Testing in production is often avoided due to misconceptions, but it should be integrated as a responsible practice for improving system reliability.
Traditional testing methods are not sufficient for the complexities found in contemporary software systems, which require developers to engage directly with production.
Engineering resources are finite, and it is crucial to spend developer cycles wisely, focusing on understanding real usage in production rather than getting lost in potentially misleading staging environments.
Observability and monitoring are essential tools that help developers understand system performance and issues as they arise in the wild.
Engaging with production allows developers to learn and adapt their instinct about system behaviors and failures, which is vital for their growth and the reliability of the systems they manage.
She encourages engineers to embrace failures as part of the process, creating environments where significant failures can occur without impacting user experience.
Majors critiques the heavy reliance on staging, noting that it can waste valuable time and lead to misplaced confidence in a system's stability.
The conclusion of her talk is optimistic, advocating for embracing production as a learning environment where real user interactions can lead to better software outcomes. Overall, testing in production is not just a technique but a necessary attitude shift that prioritizes real-world relevance over theoretical safety.

00:00:05.839 So with that said, anchors away! Heave-ho!

00:00:11.200 Let's welcome to the stage our speaker, Charity Majors.

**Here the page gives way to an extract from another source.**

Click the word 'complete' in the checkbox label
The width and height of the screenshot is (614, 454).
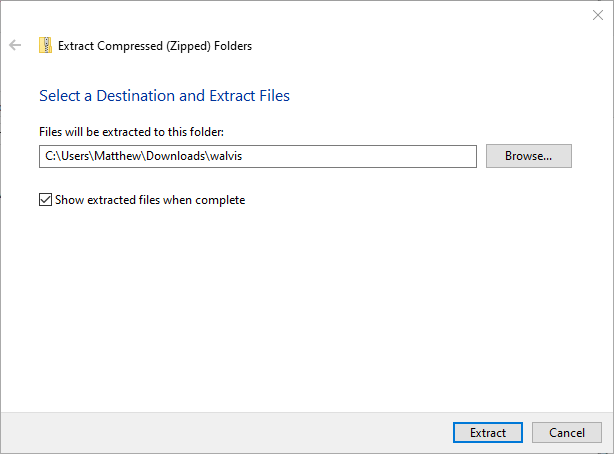[220, 200]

00:00:20.000 She is the grand dame of infrastructure, the CTO of Honeycomb, and she even co-wrote a book on database reliability engineering. I think she knows what she's talking about.

00:00:33.360 I heard she might have insights on testing in production with giant data sets, and I was told that she does it in production, which means I'm definitely going to learn something today. Let's give a warm round of applause for Charity!

00:01:09.040 Yay! It's really my favorite part about this talk—getting to see the horror in some people's eyes when I say the phrase 'testing in production.'

00:01:20.640 All right, we’ll wait for my... thing to come up. I’ve had such an interesting experience getting here.

00:01:27.759 Directions are hard! Anyway, I don't want to procrastinate too long. I have this very pretty slide that I just finished 30 seconds ago, so I'm going to leave it up there.

00:01:40.479 But I will say that I brought a lot of really snarky Nietzsche quotes, stickers with unicorns and rainbows, and they express some rather angry thoughts about technology.

00:01:57.840 I’ll leave them in the speakers' lounge, so you should come and get some afterwards. They say things like, '20 tools and no two agree.' Yay! There we go! Isn’t that pretty?

00:02:06.840 This is kind of like... who’s in English governance? Who’s always like, 'A spoonful of sugar'? I find that a spoonful of rainbows helps the anger go down. My name is Charity.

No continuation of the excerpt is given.